At Home and Abroad (New York, 1864).

STROMBOLI

(SICILY)

ALEXANDRE DUMAS

As we advanced, Stromboli became more and more distinct every moment, and through the clear evening air we could perceive every detail; this mountain is formed exactly like a hay-mow, its summit being surmounted by a peak; it is from this summit that the smoke escapes, and, at intervals of a quarter of an hour, a flame; during the daytime this flame does not apparently exist, being lost in the light of the sun; but when evening comes, and the Orient begins to darken, this flame becomes visible and you can see it dart forth from the midst of the smoke which it colours, and fall again in jets of lava.
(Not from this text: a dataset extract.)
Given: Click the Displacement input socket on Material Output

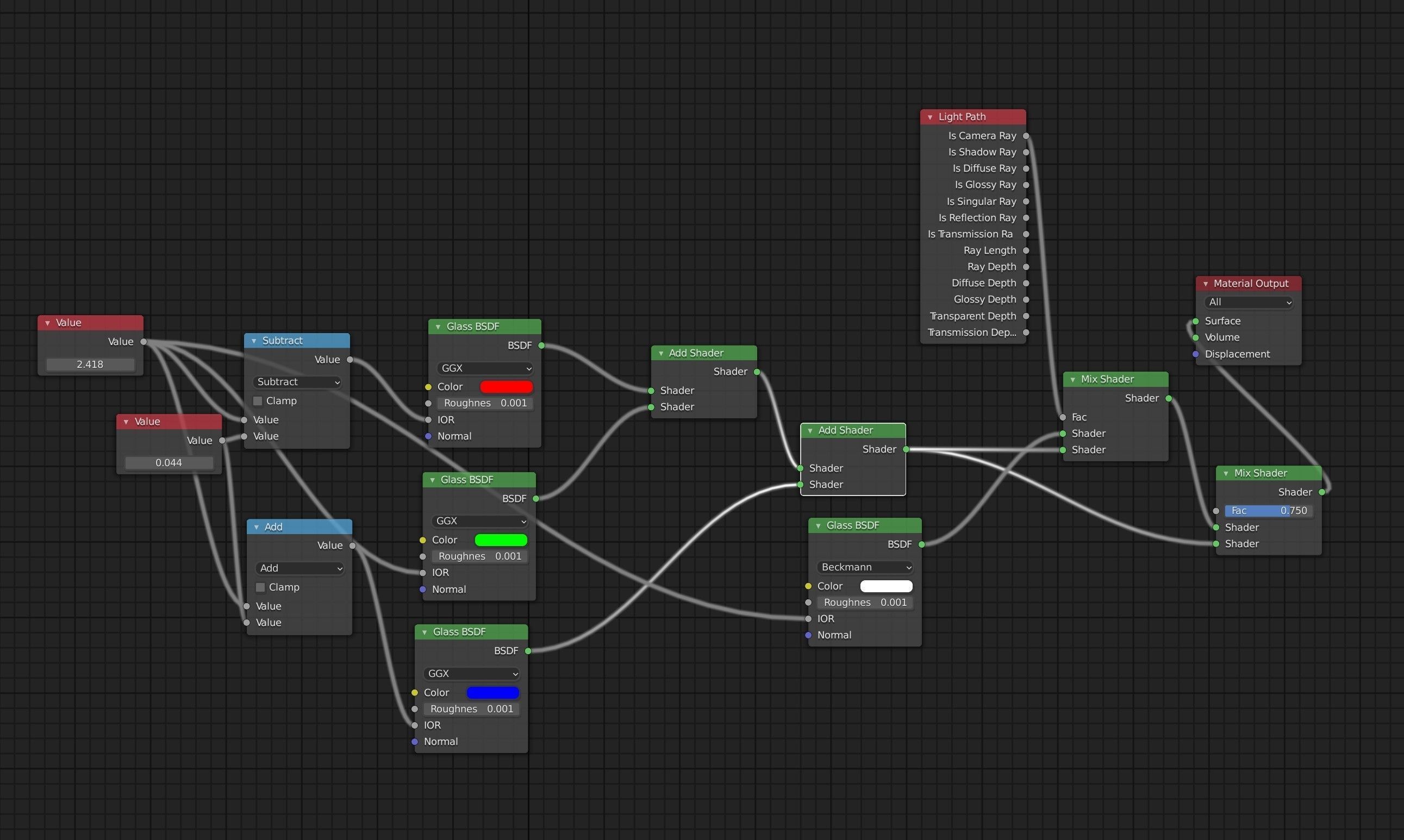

Towards seven o’clock we reached Stromboli; unfortunately the port is in the east, and we came from the west; so that we had to coast along the whole length of the island where the lava descended down a sharp slope into the sea. For a breadth of twenty paces at its summit and a hundred and fifty at its base, the mountain at this point is covered with cinders and all vegetation is burned.

The captain was correct in his predictions: we arrived half an hour after the port had been closed; all we could say to make them open to us was lost eloquence.

However, the entire population of Stromboli had run to the shore. Our Speronare was a frequent visitor to this harbour and our sailors were well known in the island.... It was in Stromboli that Æolus held bound the luctantes ventos tempestatesque sonoras. Without doubt, at the time of the song of Æneas, and when Stromboli was called Strongyle, the island was not known for what it really is, and hid within its depths the boiling masses and periodical ejaculations which make this volcano the most obliging one in the world. In sooth, you know what to expect from Stromboli: it is not like Vesuvius or Etna, which make the traveller wait sometimes three, five or even ten years for a poor little eruption. I have been told that this is doubtless owing to the position they hold in the hierarchy of fire-vomiting mountains, a hierarchy that permits them to be aristocratic at their own pleasure: this is true enough; and we must not take it amiss if Stromboli allows her social position to be assailed an instant, and to have understood that it is only a little toy volcano to which one would not pay the slightest attention if it made itself so ridiculous as to put on airs.

Moreover, it did not keep us waiting. After scarcely five minutes’ expectation, a heavy rumbling was heard, a detonation resembling twenty cannon fired in succession, and a long jet of flame leaped into the air and fell again in a shower of lava; a part of this shower fell again into the crater of the volcano, while the other, rolling down the slope hurried like a brooklet of flame to extinguish itself, hissing, into the sea. Ten minutes later the same phenomenon was repeated, and at every succeeding ten minutes throughout the night.

I admit that this was one of the most curious nights I ever spent in my life; neither Jadin nor I could tear ourselves away from this terrible and magnificent spectacle. There were such detonations that the very atmosphere seemed excited, and you imagined the whole island trembling like a frightened child; it was only Milord that these fire-works put into a state of exaltation impossible to describe; he wanted to jump into the water every moment to devour the burning lava which sometimes fell ten feet from us, like a meteor precipitating itself into the sea.